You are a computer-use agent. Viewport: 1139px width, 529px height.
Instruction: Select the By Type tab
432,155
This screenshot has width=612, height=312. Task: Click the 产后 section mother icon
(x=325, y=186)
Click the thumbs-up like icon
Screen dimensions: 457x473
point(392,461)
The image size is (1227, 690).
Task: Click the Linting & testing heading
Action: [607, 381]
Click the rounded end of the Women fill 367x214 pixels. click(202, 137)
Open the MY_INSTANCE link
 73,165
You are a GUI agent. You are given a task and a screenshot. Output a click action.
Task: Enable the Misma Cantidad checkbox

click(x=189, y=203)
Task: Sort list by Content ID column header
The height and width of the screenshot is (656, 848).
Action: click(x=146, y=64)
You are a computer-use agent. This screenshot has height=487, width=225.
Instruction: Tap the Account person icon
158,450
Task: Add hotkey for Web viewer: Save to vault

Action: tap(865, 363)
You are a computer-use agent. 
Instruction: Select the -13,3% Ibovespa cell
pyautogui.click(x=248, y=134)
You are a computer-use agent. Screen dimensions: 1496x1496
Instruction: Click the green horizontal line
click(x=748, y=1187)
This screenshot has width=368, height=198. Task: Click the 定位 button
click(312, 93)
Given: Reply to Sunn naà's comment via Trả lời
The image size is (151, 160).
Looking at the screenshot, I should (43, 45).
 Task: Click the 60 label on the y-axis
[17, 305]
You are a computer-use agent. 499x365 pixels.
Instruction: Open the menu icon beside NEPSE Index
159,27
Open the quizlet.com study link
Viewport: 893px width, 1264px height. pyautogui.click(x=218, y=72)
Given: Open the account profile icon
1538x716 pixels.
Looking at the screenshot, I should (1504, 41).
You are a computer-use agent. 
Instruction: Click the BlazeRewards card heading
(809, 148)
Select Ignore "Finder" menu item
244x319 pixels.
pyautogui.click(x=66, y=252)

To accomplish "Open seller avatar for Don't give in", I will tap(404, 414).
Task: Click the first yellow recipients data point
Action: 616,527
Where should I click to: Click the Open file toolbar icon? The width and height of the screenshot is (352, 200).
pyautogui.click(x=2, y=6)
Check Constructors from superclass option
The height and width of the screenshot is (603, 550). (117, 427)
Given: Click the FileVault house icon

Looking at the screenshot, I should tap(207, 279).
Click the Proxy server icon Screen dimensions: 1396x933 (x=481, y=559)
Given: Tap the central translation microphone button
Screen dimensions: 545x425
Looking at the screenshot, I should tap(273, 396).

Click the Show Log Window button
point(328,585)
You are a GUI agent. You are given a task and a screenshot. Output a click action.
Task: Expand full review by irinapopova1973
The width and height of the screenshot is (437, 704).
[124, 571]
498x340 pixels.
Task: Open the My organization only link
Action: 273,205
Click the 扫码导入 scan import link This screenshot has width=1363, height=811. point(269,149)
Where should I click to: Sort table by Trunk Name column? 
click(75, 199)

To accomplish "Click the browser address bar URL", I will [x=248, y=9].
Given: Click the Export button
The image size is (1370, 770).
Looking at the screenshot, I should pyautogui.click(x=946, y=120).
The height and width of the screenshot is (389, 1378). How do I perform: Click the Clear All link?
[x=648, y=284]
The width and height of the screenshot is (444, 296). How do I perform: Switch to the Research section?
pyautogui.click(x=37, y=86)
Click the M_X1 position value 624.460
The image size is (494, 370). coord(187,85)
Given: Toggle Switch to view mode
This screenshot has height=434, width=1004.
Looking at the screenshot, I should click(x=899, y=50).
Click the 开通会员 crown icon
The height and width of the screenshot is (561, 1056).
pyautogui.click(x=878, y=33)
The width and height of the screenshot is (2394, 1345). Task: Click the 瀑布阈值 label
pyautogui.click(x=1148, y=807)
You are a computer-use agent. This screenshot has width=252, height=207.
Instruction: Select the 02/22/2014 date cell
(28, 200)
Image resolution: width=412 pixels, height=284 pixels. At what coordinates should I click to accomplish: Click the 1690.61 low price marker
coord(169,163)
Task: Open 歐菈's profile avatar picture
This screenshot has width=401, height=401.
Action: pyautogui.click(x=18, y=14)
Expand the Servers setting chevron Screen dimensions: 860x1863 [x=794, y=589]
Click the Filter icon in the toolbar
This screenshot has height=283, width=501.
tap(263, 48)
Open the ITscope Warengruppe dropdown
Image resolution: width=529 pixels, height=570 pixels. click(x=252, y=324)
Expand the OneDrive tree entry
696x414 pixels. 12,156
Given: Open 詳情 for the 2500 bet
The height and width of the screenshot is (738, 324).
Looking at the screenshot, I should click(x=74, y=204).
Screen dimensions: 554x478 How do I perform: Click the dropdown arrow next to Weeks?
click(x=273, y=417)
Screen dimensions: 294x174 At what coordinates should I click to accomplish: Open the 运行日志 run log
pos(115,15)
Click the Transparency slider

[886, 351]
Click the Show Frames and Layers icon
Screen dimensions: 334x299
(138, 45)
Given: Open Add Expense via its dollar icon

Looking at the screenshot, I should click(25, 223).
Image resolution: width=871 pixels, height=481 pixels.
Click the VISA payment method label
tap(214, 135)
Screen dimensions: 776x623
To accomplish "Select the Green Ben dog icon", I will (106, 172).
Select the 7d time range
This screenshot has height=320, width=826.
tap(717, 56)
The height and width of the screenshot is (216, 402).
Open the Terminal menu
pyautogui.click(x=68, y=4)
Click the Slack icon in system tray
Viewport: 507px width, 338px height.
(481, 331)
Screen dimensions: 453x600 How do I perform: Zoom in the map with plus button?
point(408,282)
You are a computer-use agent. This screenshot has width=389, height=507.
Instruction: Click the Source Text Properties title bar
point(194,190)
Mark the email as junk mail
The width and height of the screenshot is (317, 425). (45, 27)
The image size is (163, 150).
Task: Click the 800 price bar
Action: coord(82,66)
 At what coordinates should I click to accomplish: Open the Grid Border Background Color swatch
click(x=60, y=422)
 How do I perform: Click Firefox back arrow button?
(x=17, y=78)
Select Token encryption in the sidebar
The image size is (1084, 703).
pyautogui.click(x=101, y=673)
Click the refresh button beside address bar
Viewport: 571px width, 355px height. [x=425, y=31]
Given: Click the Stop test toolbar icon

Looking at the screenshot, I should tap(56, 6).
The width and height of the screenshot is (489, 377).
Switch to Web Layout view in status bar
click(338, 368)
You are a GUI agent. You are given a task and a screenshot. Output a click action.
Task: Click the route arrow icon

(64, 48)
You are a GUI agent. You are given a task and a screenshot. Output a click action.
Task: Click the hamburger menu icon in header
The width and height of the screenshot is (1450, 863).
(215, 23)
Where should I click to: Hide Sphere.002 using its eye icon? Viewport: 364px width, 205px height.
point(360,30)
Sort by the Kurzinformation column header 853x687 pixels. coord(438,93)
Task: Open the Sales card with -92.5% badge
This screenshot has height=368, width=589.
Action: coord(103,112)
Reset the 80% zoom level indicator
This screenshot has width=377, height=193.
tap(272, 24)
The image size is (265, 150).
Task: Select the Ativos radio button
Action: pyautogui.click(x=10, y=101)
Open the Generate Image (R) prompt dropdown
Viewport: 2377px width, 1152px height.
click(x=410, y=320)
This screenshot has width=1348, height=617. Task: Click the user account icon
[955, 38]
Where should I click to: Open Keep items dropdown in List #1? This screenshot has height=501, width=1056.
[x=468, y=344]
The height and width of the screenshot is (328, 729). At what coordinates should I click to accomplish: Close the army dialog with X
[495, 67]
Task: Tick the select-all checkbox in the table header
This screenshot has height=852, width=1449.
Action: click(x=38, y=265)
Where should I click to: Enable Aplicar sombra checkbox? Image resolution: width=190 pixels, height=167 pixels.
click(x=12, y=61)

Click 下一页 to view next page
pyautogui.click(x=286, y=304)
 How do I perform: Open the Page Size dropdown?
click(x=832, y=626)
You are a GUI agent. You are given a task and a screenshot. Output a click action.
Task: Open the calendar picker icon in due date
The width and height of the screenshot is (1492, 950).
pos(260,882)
--------------------
*Your instructions*
Copy the records above verbatim, starting at the line that contains "has width=252, height=207." and ending with the line that contains "696x414 pixels. 12,156".

*Answer for the task*
You are a computer-use agent. This screenshot has width=252, height=207.
Instruction: Select the 02/22/2014 date cell
(28, 200)
Image resolution: width=412 pixels, height=284 pixels. At what coordinates should I click to accomplish: Click the 1690.61 low price marker
coord(169,163)
Task: Open 歐菈's profile avatar picture
This screenshot has width=401, height=401.
Action: pyautogui.click(x=18, y=14)
Expand the Servers setting chevron Screen dimensions: 860x1863 [x=794, y=589]
Click the Filter icon in the toolbar
This screenshot has height=283, width=501.
tap(263, 48)
Open the ITscope Warengruppe dropdown
Image resolution: width=529 pixels, height=570 pixels. click(x=252, y=324)
Expand the OneDrive tree entry
696x414 pixels. 12,156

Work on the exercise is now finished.